Vector Database enhancements for your models
Vector Databases are how models “read” your internal private data. By making your data available via Vector search, the models can return results based on their generic training data in addition to your proprietary data.
- AWS announces vector search for Amazon DocumentDB
- AWS announces vector search for Amazon MemoryDB for Redis (Preview)

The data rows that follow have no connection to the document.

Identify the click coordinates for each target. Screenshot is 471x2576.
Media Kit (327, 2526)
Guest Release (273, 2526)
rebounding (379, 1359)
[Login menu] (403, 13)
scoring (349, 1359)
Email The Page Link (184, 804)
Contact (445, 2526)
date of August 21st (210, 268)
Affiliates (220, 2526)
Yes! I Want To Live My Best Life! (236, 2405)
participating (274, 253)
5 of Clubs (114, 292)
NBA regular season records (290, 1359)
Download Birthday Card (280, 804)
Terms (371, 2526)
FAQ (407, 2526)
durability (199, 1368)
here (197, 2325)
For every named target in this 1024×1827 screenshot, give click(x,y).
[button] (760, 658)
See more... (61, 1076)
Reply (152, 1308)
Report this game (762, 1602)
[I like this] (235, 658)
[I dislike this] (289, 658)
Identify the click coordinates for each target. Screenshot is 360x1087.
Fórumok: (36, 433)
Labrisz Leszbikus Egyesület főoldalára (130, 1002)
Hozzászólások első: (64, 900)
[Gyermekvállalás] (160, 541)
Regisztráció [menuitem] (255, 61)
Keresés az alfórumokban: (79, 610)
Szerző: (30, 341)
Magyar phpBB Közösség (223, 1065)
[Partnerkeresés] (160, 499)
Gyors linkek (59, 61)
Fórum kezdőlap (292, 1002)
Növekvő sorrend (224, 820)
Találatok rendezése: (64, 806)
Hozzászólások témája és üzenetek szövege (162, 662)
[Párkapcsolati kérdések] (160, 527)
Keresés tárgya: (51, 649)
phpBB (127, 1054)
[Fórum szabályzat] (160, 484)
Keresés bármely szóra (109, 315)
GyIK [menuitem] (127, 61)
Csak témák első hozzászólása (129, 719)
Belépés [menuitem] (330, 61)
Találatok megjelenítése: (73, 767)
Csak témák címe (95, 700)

- Vector engine for Amazon OpenSearch Serverless now generally available
Other nifty stuff that may only matter to me
- Amazon WorkSpaces Thin Client is now generally available
I’ve had mixed results with WorkSpaces. Dropping $200 on a device that might not work well is eh…
I just wanna Snark
- Announcing preview of AMB Access Polygon, serverless access to Polygon blockchain
Wait what? Who let a blockchain announcement in? This year is all about GenAI. - Announcing AWS Console-to-Code (Preview) to generate code for console actions
I saw this in action. It doesn’t warrant being in the GenAI section. It only supports one small part of the Console. It hallucinates CFT resource types that never existed and properties that aren’t part of any known resource type. It was truly sad, and way below the service quality I’d expect from AWS. - Announcing the general availability of AWS re:Post Private
My first question is, “But why?".
That’s it. My time in Vegas was long, and I’m glad to be home. Pro-tip for anyone doing sales dinners - the Sphere has club-level boxes, and sunday night only two were being used.